I'm going to end my addiction to porn to save my marriage and my family.

Aaron

Member
Hello everyone!

My name is Aaron and I'm 26 years old. I just got done watching Gabe's two videos on YouTube, discussing addiction to porn and how to overcome it. His videos have inspired me to get serious about getting over my addiction, because after years of trying to stop myself, I failed time and time again.

My wife and I have discussed, argued, analyzed, and prayed over my addiction for a while, and even with her support, its been extremely difficult to quit. I'm hoping that opening a journal on here and being honest with myself, my wife, and the audience here, I will be able to overcome my addiction...
 

Jimmy

Member
Hey man - I'm in a similar situation. Also married. Also 26. My wife is religious. I am not. I am trying to quit. Stick with it man. It's worth it. It's also very challenging.
 

fightthefight

Active Member
Hi Aaron. It is great that you are being honest about this with yourself and with your wife. That can be one of the hardest steps to take, but is absolutely necessary for getting to grips with this and finding freedom. Have you got anyone in real life that you can be accountable to as well? I am a Christian and have found that opening up to a few guys (that I trust) at church has also helped, as we are able to discuss the problem, any underlying issues and spur each other on towards freedom. It is something a lot of men struggle with, but so much shame can be attached in a religious setting that it is not discussed, even though the congregation may wish they could discuss it. I don't know how big an addiction it is for you, but in the past I used to watch porn most days growing up (I am now 23) - over the last year or so, it is now less than once a week, which is progress. It is good to celebrate each victory and thank God for it, but also keep pressing on towards total freedom. I am encouraged to read stories of guys who are totally free and haven't watched porn for years! The journey may be quick or it may take time, but it is definitely worth it and better than staying in the pit!
 

Aaron

Member
Hey guys, thanks for the support. It is good to know that there are a lot of other people out there with struggles similar to mine. I guess I should go into a little more depth to my issues.
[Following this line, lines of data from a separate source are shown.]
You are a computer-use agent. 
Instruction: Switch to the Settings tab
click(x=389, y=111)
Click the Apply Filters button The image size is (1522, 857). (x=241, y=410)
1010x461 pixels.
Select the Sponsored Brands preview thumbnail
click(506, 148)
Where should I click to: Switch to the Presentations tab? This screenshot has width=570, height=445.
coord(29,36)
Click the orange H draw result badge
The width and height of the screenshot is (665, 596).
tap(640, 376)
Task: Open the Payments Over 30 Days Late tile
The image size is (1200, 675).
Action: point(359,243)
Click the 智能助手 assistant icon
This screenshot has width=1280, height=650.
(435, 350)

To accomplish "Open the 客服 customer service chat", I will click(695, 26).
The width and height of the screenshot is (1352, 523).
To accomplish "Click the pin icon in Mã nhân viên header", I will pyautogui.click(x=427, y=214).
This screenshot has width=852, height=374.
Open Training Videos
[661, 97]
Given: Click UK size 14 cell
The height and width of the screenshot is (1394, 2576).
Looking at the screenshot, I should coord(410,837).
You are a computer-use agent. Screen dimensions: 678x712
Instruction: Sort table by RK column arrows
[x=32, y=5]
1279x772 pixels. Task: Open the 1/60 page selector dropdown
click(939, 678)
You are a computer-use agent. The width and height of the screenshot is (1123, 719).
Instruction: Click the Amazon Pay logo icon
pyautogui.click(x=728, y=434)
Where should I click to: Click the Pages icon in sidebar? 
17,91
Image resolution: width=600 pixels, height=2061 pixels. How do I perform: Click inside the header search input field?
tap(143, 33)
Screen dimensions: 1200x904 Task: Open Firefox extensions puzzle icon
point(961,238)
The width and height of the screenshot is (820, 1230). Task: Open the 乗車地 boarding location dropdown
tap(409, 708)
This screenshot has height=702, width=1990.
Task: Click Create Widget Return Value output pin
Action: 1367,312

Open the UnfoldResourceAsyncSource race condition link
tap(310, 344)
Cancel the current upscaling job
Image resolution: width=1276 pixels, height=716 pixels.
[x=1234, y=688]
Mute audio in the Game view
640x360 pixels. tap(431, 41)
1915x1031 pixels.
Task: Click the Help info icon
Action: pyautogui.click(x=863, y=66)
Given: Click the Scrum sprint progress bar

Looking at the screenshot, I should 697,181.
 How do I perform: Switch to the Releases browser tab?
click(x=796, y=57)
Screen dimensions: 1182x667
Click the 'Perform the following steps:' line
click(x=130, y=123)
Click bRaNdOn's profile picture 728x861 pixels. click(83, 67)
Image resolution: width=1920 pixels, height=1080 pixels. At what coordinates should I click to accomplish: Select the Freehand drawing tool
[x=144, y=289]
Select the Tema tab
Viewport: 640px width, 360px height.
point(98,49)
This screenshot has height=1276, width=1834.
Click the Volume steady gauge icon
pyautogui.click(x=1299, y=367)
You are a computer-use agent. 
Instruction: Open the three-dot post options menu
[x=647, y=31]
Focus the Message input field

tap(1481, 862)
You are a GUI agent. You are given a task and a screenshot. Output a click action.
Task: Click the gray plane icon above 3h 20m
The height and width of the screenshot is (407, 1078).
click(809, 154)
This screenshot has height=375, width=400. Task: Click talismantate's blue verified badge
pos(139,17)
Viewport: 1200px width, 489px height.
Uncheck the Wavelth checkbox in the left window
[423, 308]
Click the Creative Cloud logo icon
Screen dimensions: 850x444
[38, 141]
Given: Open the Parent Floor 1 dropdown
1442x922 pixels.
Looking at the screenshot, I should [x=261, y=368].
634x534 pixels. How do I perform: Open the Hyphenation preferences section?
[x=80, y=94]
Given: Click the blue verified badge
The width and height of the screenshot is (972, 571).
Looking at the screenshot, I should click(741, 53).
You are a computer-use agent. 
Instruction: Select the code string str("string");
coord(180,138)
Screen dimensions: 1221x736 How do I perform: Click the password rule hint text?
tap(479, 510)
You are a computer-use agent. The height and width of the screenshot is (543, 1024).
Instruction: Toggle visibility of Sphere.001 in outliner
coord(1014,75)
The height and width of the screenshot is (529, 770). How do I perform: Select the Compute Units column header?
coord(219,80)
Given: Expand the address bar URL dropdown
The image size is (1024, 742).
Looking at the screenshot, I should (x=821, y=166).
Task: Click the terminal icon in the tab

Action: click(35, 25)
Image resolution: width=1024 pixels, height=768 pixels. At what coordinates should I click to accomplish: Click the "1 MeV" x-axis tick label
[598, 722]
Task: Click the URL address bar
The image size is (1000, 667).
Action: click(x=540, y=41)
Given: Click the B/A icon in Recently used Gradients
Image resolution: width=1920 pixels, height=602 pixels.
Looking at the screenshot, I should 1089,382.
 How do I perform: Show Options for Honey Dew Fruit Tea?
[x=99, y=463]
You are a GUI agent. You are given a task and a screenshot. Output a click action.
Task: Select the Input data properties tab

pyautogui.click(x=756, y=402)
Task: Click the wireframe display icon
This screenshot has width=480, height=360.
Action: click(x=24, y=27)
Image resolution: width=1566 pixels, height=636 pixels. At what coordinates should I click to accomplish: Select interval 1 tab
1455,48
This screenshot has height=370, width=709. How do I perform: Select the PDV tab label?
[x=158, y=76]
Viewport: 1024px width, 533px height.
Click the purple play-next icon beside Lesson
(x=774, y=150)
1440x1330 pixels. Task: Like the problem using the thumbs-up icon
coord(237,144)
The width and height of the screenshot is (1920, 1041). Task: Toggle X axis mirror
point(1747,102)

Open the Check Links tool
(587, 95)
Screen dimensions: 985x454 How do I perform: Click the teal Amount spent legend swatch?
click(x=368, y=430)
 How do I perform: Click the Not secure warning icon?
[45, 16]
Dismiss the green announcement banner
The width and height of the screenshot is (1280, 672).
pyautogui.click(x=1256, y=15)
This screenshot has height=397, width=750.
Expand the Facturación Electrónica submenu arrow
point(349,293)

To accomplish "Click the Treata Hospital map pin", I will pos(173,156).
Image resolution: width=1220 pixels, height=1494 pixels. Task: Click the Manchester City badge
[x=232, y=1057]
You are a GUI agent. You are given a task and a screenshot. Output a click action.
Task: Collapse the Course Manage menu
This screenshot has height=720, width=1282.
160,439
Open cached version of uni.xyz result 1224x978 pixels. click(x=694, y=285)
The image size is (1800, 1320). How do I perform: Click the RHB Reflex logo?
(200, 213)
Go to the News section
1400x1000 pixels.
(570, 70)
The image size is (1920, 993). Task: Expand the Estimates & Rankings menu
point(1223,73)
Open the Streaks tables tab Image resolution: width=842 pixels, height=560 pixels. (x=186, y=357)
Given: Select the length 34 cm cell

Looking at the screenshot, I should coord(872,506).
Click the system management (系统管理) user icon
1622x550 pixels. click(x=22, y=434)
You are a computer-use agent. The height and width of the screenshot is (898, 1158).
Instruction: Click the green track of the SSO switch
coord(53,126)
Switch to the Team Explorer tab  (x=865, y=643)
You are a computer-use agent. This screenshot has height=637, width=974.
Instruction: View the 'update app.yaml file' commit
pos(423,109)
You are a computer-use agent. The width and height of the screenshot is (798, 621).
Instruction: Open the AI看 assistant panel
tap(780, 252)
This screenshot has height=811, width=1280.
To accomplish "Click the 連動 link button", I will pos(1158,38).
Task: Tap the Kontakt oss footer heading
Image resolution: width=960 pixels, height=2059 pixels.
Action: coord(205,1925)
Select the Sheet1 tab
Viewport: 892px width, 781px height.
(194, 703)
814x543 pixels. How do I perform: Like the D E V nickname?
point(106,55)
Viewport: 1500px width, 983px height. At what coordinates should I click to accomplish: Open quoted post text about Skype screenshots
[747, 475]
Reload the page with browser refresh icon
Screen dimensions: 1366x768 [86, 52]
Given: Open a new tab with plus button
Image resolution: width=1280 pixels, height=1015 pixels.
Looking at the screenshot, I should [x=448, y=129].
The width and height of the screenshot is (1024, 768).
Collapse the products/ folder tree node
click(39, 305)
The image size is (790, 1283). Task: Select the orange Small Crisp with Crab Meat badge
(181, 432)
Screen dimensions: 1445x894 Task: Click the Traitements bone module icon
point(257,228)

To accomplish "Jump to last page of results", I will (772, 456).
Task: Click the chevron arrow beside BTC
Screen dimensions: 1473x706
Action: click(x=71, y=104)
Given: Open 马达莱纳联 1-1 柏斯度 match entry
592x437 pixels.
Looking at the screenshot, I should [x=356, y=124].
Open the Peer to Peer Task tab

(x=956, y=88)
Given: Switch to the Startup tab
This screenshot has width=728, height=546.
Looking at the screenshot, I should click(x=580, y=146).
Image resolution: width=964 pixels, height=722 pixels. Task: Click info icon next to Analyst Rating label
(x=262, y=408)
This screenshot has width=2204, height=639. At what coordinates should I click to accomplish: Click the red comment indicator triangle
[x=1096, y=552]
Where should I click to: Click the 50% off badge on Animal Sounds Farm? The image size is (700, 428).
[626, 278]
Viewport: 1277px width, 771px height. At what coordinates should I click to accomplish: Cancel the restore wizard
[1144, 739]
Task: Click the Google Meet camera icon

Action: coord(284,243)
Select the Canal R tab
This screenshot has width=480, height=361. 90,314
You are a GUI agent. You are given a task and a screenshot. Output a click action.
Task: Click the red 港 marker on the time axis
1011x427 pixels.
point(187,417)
I've been watching some form of porn or another since I was around 12 years old. It started out as late night cable stuff, then as my parents got a computer with internet, it evolved into more and more hardcore internet porn as I got older. I don't feel that I had a real problem until I was in college and I was watching daily, sometimes 3 to 4 times a day. I would do it mostly when I was bored or lonely, I didn't, and still don't, fantasize about watching porn during the day when I'm not at a computer... most of the time it?s an opportunistic urge that I can't predict or control most of the time.

I got married to my wife last year in July. While we were dating, my wife and I both watched porn. We lived about 800 miles away from each other so that?s how we justified it. I think she watched because I wasn't there and she needed to release sexual tension periodically. I rationalized to myself that that was the same reason that I watched, but it really wasn't. I watched because I had conditioned myself since the age of 12 to be addicted to porn.

Once we were married we moved in together, she stopped watching porn because of our marriage. I continued to watch behind her back because I could not stop myself, I watched for the same reasons as before; it was purely in the moment and not pre-planned whatsoever. Over the past year, she has caught me time and time again and expressed to me that continuing to watch, made her feel inadequate and not beautiful. It was difficult for me to explain that that's not how I felt at all about her. I do think she is beautiful and a wonderful mother to my child, but I could not overcome my addiction to porn. Also, I should probably mention, that during the time we dated, I was sexting other girls. I never followed through physically cheating on my then girlfriend now wife, but I do consider myself a cheater in that I texted girls things that I never should have. Honestly, I feel like the time I was sexting other girls, was a form of pornography for me. It was instant gratification in the form of words on a screen and pictures that I could access from my smartphone. So that in itself buried myself deeper in a hole that I couldn't climb out of, until now hopefully. Currently, I have been able to give up sexting other girls by removing those people in my life through deleting them on facebook and my phone contacts. So I guess I have made small progress.

So, after a few arguments and last straws, I am here trying to fix myself because I know this is what I need. I did consider going to the people at my church to talk about my issues but, I'm not very comfortable with putting all my issues out to people who think I'm a nice guy, a great husband, and a good father. I feel like coming out would ruin that image.
 

fightthefight

Active Member
It sounds like you've made progress already, by recognising the problems and addressing them - particularly sexting other girls. I know what you mean about the "nice guy" image - unfortunately church can sometimes encourage people to act really holy, rather than actually pursue being holy, even if it means you have to let other people see some of your faults.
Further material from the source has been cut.